As leis da cidade | Espaço dedicado a textos sobre legislação
Tiago Azevedo Ramalho
[O texto introdutório pode consultar-se aqui.]
– 26. Direitos de participação política. – Várias são as propostas que incidem sobre direitos de participação política (interpretando-se esta última em sentido amplo). Podemos distinguir quatro subsegmentos temáticos: o regime do direito de acção popular; o regime das associações; a relação entre os partidos políticos e a orgânica administrativa; e o direito de voto.
Quanto ao regime de acção popular, propõe o PAN que expressamente se preveja o direito de «promover a prevenção, a cessação ou a perseguição judicial das infrações contra a natureza, o ambiente, a saúde pública, os direitos dos consumidores e a qualidade de vida», bem como a correspondente indemnização (art. 20.º, n.º 6; cf. tb. o art. 52.º, n.º 3, al. c), prevendo o direito de petição e direito de acção popular para assegurara a defesa e protecção animal). Da parte do Partido Chega, propõe-se o reconhecimento de um direito de informação nos mesmos casos em que se garante a acção popular (art. 52.º, n.º 3).
Quanto ao regime das associações, propõe o PSD revisitar a vexata quaestio da proibição das associações «que perfilhem a ideologia fascista». Em lugar de uma simples referência às associações com este ideário – mas ainda assim se pergunta: qual, depois de tantas vezes agitado, o seu preciso sentido? –, propõe acrescentar «ou outras ideologias totalitárias» (art. 46.º, n.º 4).
Quanto à relação entre partidos políticos e a orgânica administrativa, surge uma proposta do Partido Chega, muito interessante pelo problema que levanta, e que alguma atenção deve merecer. Propõe que se preveja como que um princípio de independência efectiva da administração pública em relação aos partidos políticos: «O Estado não deve em qualquer circunstância ficar subordinado à organização institucional ou aos interesses próprios de qualquer partido político, devendo garantir-se que a Administração Pública e os órgãos dependentes do Estado não se confundem com as estruturas partidárias existentes» (art. 51.º, n.º 7).

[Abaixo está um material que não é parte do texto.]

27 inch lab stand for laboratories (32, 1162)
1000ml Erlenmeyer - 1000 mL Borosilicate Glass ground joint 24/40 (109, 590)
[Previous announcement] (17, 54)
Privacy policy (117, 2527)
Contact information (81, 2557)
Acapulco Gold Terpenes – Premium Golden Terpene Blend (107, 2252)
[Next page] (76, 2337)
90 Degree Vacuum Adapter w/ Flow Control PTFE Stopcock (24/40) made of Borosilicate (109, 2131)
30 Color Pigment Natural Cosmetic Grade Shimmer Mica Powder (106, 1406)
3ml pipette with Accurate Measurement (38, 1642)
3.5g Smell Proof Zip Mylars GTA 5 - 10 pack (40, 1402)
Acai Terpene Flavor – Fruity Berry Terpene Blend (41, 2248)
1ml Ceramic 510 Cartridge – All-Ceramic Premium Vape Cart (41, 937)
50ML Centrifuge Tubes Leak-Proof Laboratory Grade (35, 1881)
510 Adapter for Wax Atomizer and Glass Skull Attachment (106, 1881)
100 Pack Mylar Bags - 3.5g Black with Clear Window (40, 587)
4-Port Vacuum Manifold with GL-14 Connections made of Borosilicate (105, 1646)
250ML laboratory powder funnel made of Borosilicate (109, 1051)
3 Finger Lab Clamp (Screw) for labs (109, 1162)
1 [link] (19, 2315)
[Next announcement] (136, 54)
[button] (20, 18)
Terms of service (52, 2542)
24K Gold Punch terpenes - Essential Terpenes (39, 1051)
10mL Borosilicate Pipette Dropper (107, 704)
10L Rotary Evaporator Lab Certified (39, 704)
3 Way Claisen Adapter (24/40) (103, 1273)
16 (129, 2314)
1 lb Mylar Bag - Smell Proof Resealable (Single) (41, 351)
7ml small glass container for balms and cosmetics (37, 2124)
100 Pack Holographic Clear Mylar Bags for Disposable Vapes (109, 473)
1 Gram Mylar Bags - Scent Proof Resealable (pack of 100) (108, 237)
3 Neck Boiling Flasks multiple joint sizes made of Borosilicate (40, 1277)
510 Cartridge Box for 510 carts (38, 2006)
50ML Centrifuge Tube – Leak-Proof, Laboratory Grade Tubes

Finalmente, as propostas relativas ao exercício do direito de voto. Por um lado, surge a proposta do Partido Chega de prever o dever de voto (art. 49.º, n.º 1), sujeito a regime de obrigatoriedade (art. 49.º, n.º 2). Por outro lado, o curioso alinhamento entre o Bloco de Esquerda, Livre e PAN,… mas igualmente PSD, no sentido de atribuir o direito de voto aos maiores de 16 anos. Pondo de parte, na ponderação da oportunidade desta proposta, o interesse que possa haver na concessão de voto àqueles que se encontrem no intervalo etário de 16 a 18 anos em função das respectivas preferências partidárias, uma análise mais aprofundada questionar-se-á, certamente, sobre se estaremos aqui perante uma medida que possa, ainda que, mesmo na melhor das hipóteses, de modo tíbio, contribuir para a revitalização do sistema político, ou simplesmente diante do cabal e último de reconhecimento da reduzida relevância do direito singular de voto, a ponto de tão liberalmente poder ser distribuído. De facto, não pode deixar de causar certa perplexidade que se admita à plena participação no sistema político quem se encontra ainda em situação de perfeita menoridade educativa (escolaridade obrigatória) e, no plano pessoal, total dependência económica. Tal um dos paradoxos das modernas sociedades europeias, em que os limiares de maioridade foram sujeitos a gradual diminuição ao mesmo tempo que, inversamente, a autonomia real se retardava. Decerto uma séria consideração do sistema político e suas implicações implicaria tomadas de posição em sentido bem diferente daquelas aqui propostas.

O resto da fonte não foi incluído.